Commencement of reforms

Provision(s) Commencement
Casual employment (Sch 1, Pt 1) 6 months after Royal Assent
Enabling multiple franchisees to access the single-enterprise stream (Sch 1, Pt 3) The day after Royal Assent
Transitioning from multi-enterprise agreements (Sch 1, Pt 4) The day after Royal Assent
Model terms (Sch 1, Pt 5) A single day to be fixed by Proclamation. However, if the provisions do not commence within 12 months after Royal Assent, they commence on that day.
Intractable bargaining workplace determinations (Sch 1, Pt 5A) The day after Royal Assent
Workplace delegates’ rights for regulated workers (Sch 1, Pt 7, Div 2) A single day to be fixed by Proclamation. However, if the provisions do not commence within 6 months after Royal Assent, they commence on that day.
Sham contracting (Sch 1, Pt 9) The day after Royal Assent
Exemption certificates for union rights of entry (Sch 1, Pt 10) 1 July 2024
Penalties for civil remedy provisions – main provisions on penalties (Sch 1, Pt 11, Div 1) The day after Royal Assent
Penalties for civil remedy provisions – contingent amendments concerning family and domestic violence leave for non-national system employees (Sch 1, Pt 11, Div 2) The later of:

(1) immediately after the provisions  in Sch 1, Pt 11, Div 1 commence; and

(2) immediately after the the commencement of Division 2 of Part 28 of Schedule 1 to the Fair Work Legislation Amendment (Secure Jobs, Better Pay) Act 2022.

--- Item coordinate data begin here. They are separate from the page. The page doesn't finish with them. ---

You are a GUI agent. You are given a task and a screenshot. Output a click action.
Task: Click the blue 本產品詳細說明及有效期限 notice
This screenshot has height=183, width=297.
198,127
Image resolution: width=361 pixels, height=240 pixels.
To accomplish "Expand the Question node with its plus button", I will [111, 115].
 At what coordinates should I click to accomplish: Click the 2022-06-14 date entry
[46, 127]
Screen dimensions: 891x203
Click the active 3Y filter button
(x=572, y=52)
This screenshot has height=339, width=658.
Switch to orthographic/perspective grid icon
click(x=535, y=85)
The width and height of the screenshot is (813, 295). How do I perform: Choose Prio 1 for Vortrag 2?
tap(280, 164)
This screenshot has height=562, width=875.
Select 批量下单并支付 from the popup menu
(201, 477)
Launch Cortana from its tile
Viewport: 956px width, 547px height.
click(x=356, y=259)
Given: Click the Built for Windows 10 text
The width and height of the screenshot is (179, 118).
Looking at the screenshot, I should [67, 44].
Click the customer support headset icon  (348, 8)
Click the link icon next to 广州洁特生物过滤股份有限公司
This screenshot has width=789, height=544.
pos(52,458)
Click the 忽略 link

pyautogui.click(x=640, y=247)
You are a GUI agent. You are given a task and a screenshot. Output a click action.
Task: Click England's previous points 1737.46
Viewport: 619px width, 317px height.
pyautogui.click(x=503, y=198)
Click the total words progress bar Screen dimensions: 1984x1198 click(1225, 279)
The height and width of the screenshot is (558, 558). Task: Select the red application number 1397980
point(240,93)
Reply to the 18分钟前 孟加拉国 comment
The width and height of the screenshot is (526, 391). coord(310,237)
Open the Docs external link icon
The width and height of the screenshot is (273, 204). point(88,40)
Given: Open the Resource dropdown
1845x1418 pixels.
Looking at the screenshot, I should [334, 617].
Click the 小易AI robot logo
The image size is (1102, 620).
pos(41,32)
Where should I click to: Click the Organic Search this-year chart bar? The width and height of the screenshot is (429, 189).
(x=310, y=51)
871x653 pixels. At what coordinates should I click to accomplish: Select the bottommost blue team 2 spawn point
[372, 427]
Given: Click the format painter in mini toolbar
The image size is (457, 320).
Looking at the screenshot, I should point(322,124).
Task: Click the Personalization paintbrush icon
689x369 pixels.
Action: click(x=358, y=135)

However, the provisions will not commence at all if the event in paragraph (2) does not occur.

Penalties for civil remedy provisions – Underpayments (Sch 1, Pt 11, Div 3) The later of:

(1) immediately after the provisions  in Sch 1, Pt 11, Div 1 commence; and

(2) the commencement of items 213 to 222 of Schedule 1 to the Fair Work Legislation Amendment (Closing Loopholes) Act 2023.

However, the provisions will not commence at all if the event in paragraph (2) does not occur.

Compliance notice measures (Sch 1, Pt 12) The day after Royal Assent
Withdrawal from amalgamations (Sch 1, Pt 13) The day after Royal Assent
Definition of employment (Sch 1, Pt 15) A single day to be fixed by Proclamation. However, if the provisions do not commence within 6 months after Royal Assent, they commence on that day.
Provisions relating to regulated workers (Sch 1, Pt 16) A single day to be fixed by Proclamation. However, if the provisions do not commence within 6 months after Royal Assent, they commence on that day.
Technical amendment (Sch 1, Pt 17) The day after Royal Assent
Application and transitional provisions (Sch 1, Pt 18) The day after Royal Assent
Amendment of the Coal Mining Industry (Long Service Leave) Administration Act 1992 (Sch 5) The later of:

(1) the day after Royal Assent; and

(2) the day the withdrawal of the Mining and Energy Division of the Construction, Forestry, Maritime, Mining and Energy Union from that Union takes effect, as determined by the Federal Court of Australia under paragraph 109(1)(a) of the Fair Work (Registered Organisations) Act 2009.

However, the provisions will not commence at all if the event in paragraph (2) does not occur.